▶ Recorded data:
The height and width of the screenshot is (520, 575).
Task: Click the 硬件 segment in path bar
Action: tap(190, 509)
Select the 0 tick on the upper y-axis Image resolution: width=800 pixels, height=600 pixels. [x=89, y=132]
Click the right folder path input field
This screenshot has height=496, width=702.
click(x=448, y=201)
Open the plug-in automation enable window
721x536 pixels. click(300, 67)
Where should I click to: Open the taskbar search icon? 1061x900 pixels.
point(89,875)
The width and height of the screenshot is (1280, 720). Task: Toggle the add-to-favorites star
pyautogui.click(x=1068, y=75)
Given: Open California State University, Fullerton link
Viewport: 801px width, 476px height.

* * *

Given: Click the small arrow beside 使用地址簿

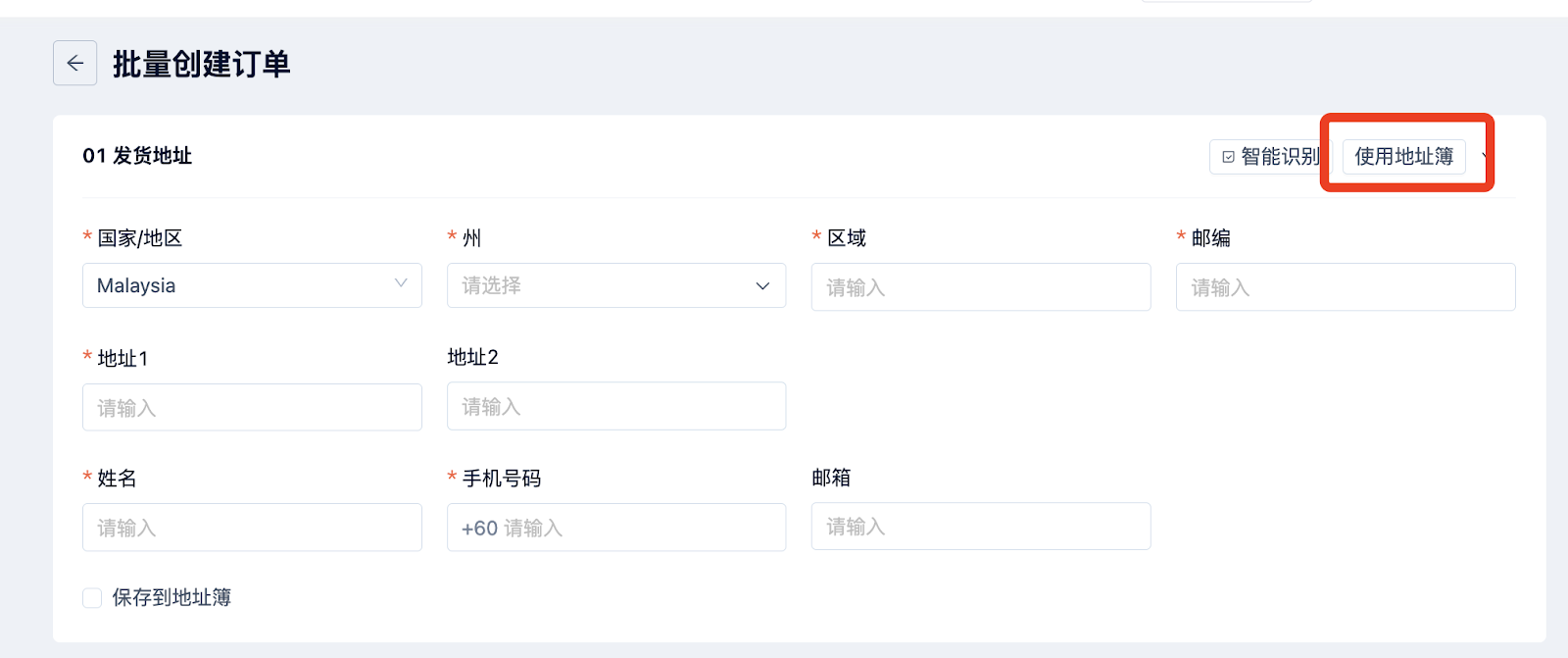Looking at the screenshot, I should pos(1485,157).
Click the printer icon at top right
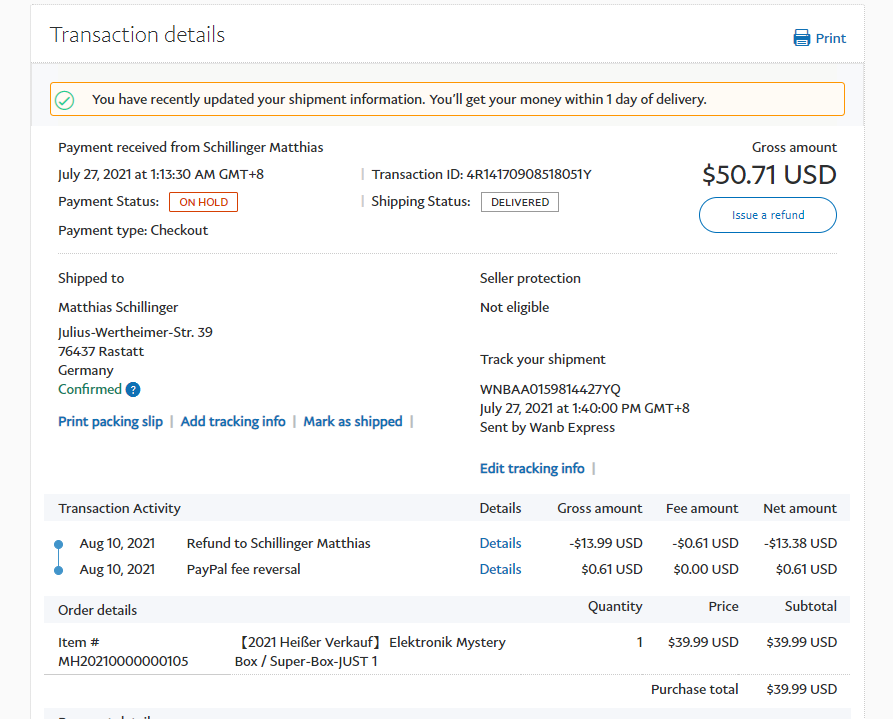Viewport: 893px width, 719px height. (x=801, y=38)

▶ Prompt: Where the data above reaches the line holding "This screenshot has height=496, width=702.", begin printing, and stop after the line holding "Viewport: 801px width, 476px height.". Each line must be reproduced exactly, with nothing else added.

▶ Result:
This screenshot has height=496, width=702.
click(x=448, y=201)
Open the plug-in automation enable window
721x536 pixels. click(300, 67)
Where should I click to: Open the taskbar search icon? 1061x900 pixels.
point(89,875)
The width and height of the screenshot is (1280, 720). Task: Toggle the add-to-favorites star
pyautogui.click(x=1068, y=75)
Given: Open California State University, Fullerton link
Viewport: 801px width, 476px height.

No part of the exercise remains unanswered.